→ Written problem
Rewrite the data items below, replacing every occurrence of "At what coordinates should I click to accomplish" with "Where should I click to accomplish" and leaving all other text unchanged.

(Data items)
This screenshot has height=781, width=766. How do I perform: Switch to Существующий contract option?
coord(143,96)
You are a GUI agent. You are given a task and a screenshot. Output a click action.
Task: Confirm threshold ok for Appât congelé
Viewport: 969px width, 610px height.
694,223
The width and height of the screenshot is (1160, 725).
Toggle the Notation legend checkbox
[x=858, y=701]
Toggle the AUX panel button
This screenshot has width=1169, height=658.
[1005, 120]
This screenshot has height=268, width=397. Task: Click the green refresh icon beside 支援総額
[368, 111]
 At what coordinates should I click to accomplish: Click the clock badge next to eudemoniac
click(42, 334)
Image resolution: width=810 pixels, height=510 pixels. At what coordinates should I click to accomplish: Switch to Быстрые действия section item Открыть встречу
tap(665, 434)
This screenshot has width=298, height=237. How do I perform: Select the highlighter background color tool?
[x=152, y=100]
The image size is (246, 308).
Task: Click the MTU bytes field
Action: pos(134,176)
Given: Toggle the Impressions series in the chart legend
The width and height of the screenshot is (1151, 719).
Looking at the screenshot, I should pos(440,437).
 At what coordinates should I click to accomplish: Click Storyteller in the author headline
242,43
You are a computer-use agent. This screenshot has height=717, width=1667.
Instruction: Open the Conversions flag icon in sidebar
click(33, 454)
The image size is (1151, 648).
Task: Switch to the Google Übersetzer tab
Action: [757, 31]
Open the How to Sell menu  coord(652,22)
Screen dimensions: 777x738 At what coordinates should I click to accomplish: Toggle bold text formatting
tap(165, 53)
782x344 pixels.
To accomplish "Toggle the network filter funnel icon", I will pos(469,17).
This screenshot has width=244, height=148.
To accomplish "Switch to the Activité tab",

→ Result below
This screenshot has height=781, width=766. How do I perform: Switch to Существующий contract option?
coord(143,96)
You are a GUI agent. You are given a task and a screenshot. Output a click action.
Task: Confirm threshold ok for Appât congelé
Viewport: 969px width, 610px height.
694,223
The width and height of the screenshot is (1160, 725).
Toggle the Notation legend checkbox
[x=858, y=701]
Toggle the AUX panel button
This screenshot has width=1169, height=658.
[1005, 120]
This screenshot has height=268, width=397. Task: Click the green refresh icon beside 支援総額
[368, 111]
 Where should I click to accomplish: Click the clock badge next to eudemoniac
click(42, 334)
Image resolution: width=810 pixels, height=510 pixels. Where should I click to accomplish: Switch to Быстрые действия section item Открыть встречу
tap(665, 434)
This screenshot has width=298, height=237. How do I perform: Select the highlighter background color tool?
[x=152, y=100]
The image size is (246, 308).
Task: Click the MTU bytes field
Action: pos(134,176)
Given: Toggle the Impressions series in the chart legend
The width and height of the screenshot is (1151, 719).
Looking at the screenshot, I should pos(440,437).
 Where should I click to accomplish: Click Storyteller in the author headline
242,43
You are a computer-use agent. This screenshot has height=717, width=1667.
Instruction: Open the Conversions flag icon in sidebar
click(33, 454)
The image size is (1151, 648).
Task: Switch to the Google Übersetzer tab
Action: [757, 31]
Open the How to Sell menu  coord(652,22)
Screen dimensions: 777x738 Where should I click to accomplish: Toggle bold text formatting
tap(165, 53)
782x344 pixels.
To accomplish "Toggle the network filter funnel icon", I will pos(469,17).
This screenshot has width=244, height=148.
To accomplish "Switch to the Activité tab",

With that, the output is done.